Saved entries
# # # #

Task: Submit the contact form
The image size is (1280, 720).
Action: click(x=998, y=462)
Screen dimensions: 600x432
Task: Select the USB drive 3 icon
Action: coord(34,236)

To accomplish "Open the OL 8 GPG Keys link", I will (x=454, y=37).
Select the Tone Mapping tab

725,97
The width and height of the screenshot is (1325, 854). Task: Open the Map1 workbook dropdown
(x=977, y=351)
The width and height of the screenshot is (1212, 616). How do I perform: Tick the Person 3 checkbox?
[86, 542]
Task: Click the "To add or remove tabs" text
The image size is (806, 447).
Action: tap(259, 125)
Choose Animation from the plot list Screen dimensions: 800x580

# # # #

Required work:
After reading the entries, reproduce every one of them exactly.

Response:
Task: Submit the contact form
The image size is (1280, 720).
Action: click(x=998, y=462)
Screen dimensions: 600x432
Task: Select the USB drive 3 icon
Action: coord(34,236)

To accomplish "Open the OL 8 GPG Keys link", I will (x=454, y=37).
Select the Tone Mapping tab

725,97
The width and height of the screenshot is (1325, 854). Task: Open the Map1 workbook dropdown
(x=977, y=351)
The width and height of the screenshot is (1212, 616). How do I perform: Tick the Person 3 checkbox?
[86, 542]
Task: Click the "To add or remove tabs" text
The image size is (806, 447).
Action: tap(259, 125)
Choose Animation from the plot list Screen dimensions: 800x580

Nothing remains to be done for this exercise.